Fascinating. Thanks, Dio. Never knew that. (Never watched the show.)

Oh, right, I’d forgotten all that.

Yeah, given that, their repudiation of him seems all the more weaselly. Let’s face it, not a single person came out of that whole episode looking good. Esp. not Piers, who I was rooting for up till now.

Really, twickster? What was it you didn’t like about Piers? I thought he was the only honest one in the whole bunch.

Yes, I rather like Piers. I wish he’d replace Simon on American Idol. Of course, he does not come from a music background, but I think he’d do equally a good job and be more intelligent.

Piers was about the only entertaining part of the mess last night. I loved when delusional Vinny was talking about getting wacked for being a rat, and Piers explained that he didn’t think Vinny was going to be murdered by Marilu Henner. :smiley:

I hope no one tuned in last night for the first time on my recommendation. I’ve told a few people that I found the new and improved Apprentice fairly entertaining this year, mainly because the celebrities don’t take it so seriously and it just seems more fun in general. Then of course we have last night’s episode when everyone treats it like they’re racing to cure cancer or something. OMG they spied on us it’s the end of the freaking world! Everyone except Piers needed to get over themselves bigtime.

Regarding my comment on Stephen, I was referring to the famous scene in Seinfeld when the “pretty religious” David Putty wanted Elaine to take her neighbor’s newspaper because hers was missing.

David: “They forgot to deliver your paper, why don’t you take that one.”
Elaine: “But that belongs to Mr. Potatoe Guy.”
“Come on, get it.”
“No. If you want it, you get it.”
“Sorry, thou shalt not steal.”

Stephen appeared to do the exact same thing. He wouldn’t pick up the note himself, so he called one of the other guys to do it. And of course one could argue that spying on your opponents on a TV show is not exactly a mortal sin.

In Piers’s favor: He knew what he was doing and why he was doing it, and was able to present his reasons clearly and coherently. He was absolutely on a different planet from everyone else on that criterion alone.

Why I had a problem with him:

  1. His original premise was flawed – the women weren’t spying on them – thus no “retaliation” was necessary.

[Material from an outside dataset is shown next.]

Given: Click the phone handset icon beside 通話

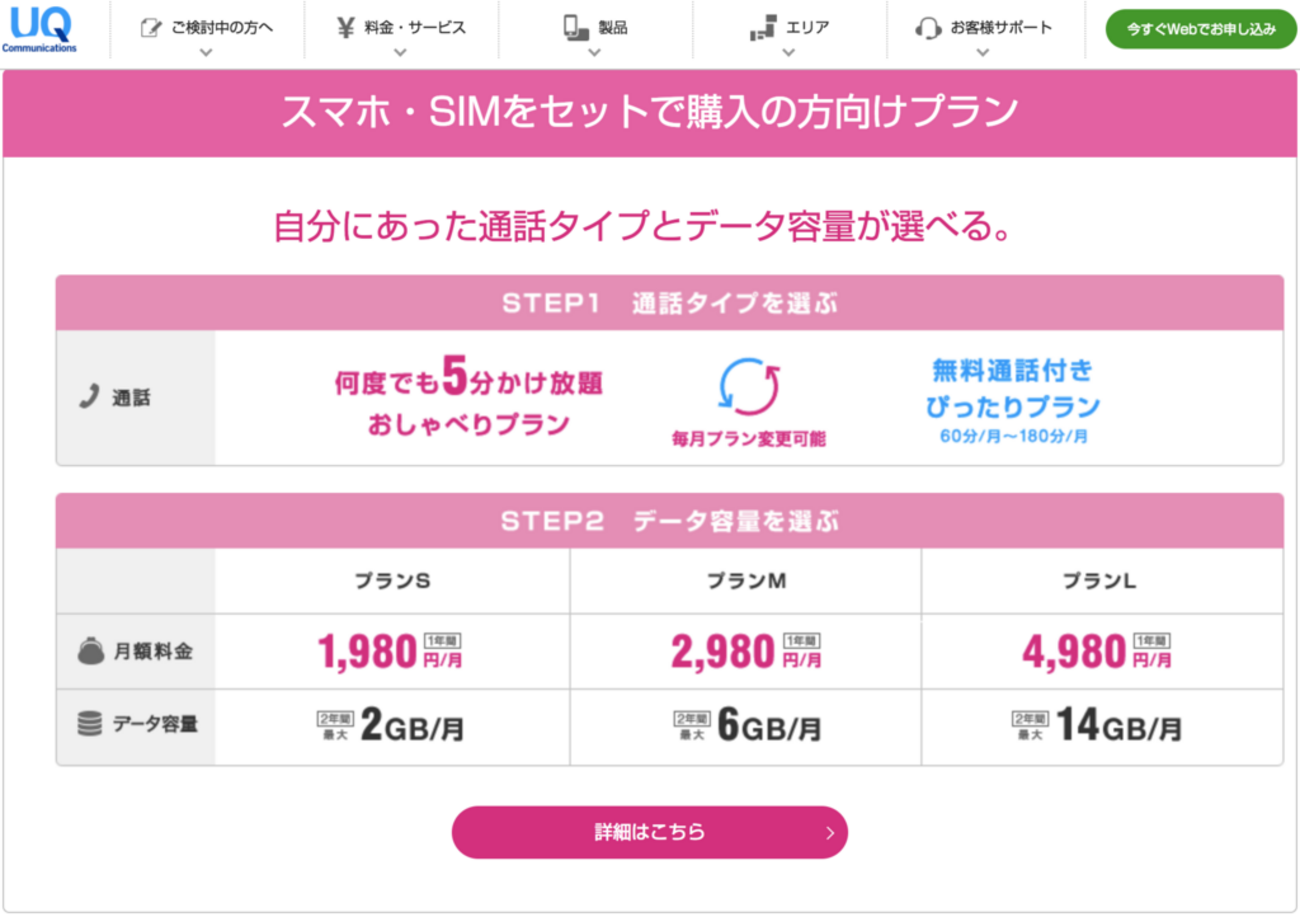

  2. I think there’s a very strong possibility that he got so distracted with playing the side game of manipulation and sabotage that he failed to play the actual game – “Apprentice task” – with sufficient attention and care. What if they had spent more time improving their display and presentation, and less on complicated backstage schemes? Their slogan was head and shoulders above the women’s – but their overall display (a plain box, effectively) was much less eye-catching, and they definitely failed to provide the backup “stuff” that the women had (brochures, T-shirts, etc.).